The wind of her passing was like a gentle caress. It caused her hair and cloak and skirts to billow above her. It reminded her of an illustration out of a book of fairy stories she’d once owned. In the story, the heroine was stolen away by the wind to become Death’s bride. The picture was done in the clean, flowing lines of art-nouveaux, and the girl’s face had been entirely at peace, despite the terror of her predicament. Lily had always wondered if the girl were already dead. Now she knew.

She landed and absorbed the impact with a crouch, as if falling from four stories was nothing to her – as if it was something she did every day. Pettigrew was facing away, still searching for his feathered nemesis. The crow had wheeled and swooped past his head again, ruffling his thin, wispy hair with the wind of its passing. Pettigrew turned, wand raised, lips already forming a curse. He came face to face with her. His eyes widened in recognition, and the curse died in his mouth.

“Hello, Peter.” Lily smiled gently.

*********************************

The house was in an uproar when Snape and Malfoy quietly let themselves out of the study. Revelers in Death Eater’s robes hurried past them in both directions, ignoring the two men. Snape exchanged an apprehensive glance with Malfoy. They moved towards the central hall with set shoulders and grim expressions. The furor could only mean that Voldemort had arrived, and that he was not pleased.

They were not two steps into the hall when they were spied by Dolohov. The tall, gaunt man pushed his way past two semi-hysterical women who were cradling a third trembling form… obviously a bystander who’d run afoul of a random curse from her Lord. Dolohov ignored the women.

“You two. Where have you been? The Dark Lord wants you. Now.” If he expected them to quail at his words, he was in for a rude awakening. A wizard did not survive Voldemort’s inner circle for long if he was easily intimidated.

“Excellent,” Malfoy said smoothly, “for we have terrible news to deliver to our Lord. Take us to him. Now.”

Snape had to admire the slightly mocking intonation on the last word, and the way that Malfoy’s command effectively placed Dolohov in the roe of escort, rather than jailer. Dolohov seemed to be aware of his sudden status change as well. His face twisted into a scowl of displeasure, eyes jumping between Snape and Malfoy before he grudgingly turned and shoved his way through the crowd. Once they realized where the three men were headed, people seemed only too happy to part for them. Dolohov passed through the hall and down a set of stairs that led to Bellatrix’s laboratory.

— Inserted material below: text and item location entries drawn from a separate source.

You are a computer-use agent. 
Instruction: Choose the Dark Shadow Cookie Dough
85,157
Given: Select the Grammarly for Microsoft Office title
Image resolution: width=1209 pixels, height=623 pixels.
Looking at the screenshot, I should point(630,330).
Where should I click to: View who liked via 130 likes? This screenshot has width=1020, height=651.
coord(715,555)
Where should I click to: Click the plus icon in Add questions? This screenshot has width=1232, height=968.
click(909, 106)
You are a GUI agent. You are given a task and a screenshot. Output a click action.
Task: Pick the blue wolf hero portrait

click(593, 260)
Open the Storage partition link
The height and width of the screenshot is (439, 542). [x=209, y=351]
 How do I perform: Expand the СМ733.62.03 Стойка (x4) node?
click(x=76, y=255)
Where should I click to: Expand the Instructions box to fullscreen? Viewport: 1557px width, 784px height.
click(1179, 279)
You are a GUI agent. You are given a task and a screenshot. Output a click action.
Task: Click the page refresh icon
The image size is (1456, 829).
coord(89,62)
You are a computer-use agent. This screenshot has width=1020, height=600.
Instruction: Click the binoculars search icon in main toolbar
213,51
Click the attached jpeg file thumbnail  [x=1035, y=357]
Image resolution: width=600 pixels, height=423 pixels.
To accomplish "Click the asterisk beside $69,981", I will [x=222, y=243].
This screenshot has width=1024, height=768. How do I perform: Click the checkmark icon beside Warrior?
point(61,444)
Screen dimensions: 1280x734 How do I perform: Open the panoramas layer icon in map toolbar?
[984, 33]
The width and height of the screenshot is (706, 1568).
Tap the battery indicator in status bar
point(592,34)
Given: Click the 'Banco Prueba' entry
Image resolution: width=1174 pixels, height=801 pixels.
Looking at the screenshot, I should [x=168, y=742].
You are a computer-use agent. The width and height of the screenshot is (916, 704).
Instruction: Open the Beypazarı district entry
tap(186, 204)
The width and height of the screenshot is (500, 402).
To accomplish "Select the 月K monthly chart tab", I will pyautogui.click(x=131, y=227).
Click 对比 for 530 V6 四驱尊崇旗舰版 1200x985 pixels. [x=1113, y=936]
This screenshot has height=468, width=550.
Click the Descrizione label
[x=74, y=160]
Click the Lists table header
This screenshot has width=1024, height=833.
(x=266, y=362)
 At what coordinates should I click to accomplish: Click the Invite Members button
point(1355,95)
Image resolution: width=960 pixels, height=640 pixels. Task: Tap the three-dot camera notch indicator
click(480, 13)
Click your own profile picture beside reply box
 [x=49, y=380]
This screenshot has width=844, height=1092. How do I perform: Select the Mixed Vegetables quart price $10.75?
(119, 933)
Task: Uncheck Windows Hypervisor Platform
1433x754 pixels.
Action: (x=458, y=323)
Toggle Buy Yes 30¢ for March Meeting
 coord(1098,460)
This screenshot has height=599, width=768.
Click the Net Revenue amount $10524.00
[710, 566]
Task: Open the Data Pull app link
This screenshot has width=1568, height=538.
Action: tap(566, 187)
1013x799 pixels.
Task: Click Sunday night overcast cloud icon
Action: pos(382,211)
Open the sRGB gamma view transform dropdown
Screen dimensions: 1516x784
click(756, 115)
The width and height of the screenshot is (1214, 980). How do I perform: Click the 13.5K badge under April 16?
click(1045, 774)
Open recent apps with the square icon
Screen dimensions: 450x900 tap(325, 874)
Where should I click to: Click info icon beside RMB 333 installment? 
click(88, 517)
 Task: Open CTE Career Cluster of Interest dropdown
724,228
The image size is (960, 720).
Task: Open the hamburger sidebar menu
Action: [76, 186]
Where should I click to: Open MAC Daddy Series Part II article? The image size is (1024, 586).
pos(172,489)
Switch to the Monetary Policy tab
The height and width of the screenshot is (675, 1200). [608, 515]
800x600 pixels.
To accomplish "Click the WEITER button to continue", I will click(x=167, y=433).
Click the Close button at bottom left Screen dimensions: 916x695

Snape had been subjected to the dubious pleasure of touring the madwoman’s sanctum on one or two occasions. She might not have ever desired him sexually, but she had a healthy respect for him as a fellow practitioner of the Dark Arts. The feeling was not mutual.

The silence of the lab below was interrupted by Bellatrix’s sob and the mute rustle of Death Eater robes. Voldemort was in the center of the room, along with a small cadre of his supporters. They were sycophants that regularly rose and fell in the ranks according to the Dark Lord’s whim. They had left a small but unmistakable bubble of space between themselves and their Lord, as if by that small remove they could protect themselves from his unpredictable wrath.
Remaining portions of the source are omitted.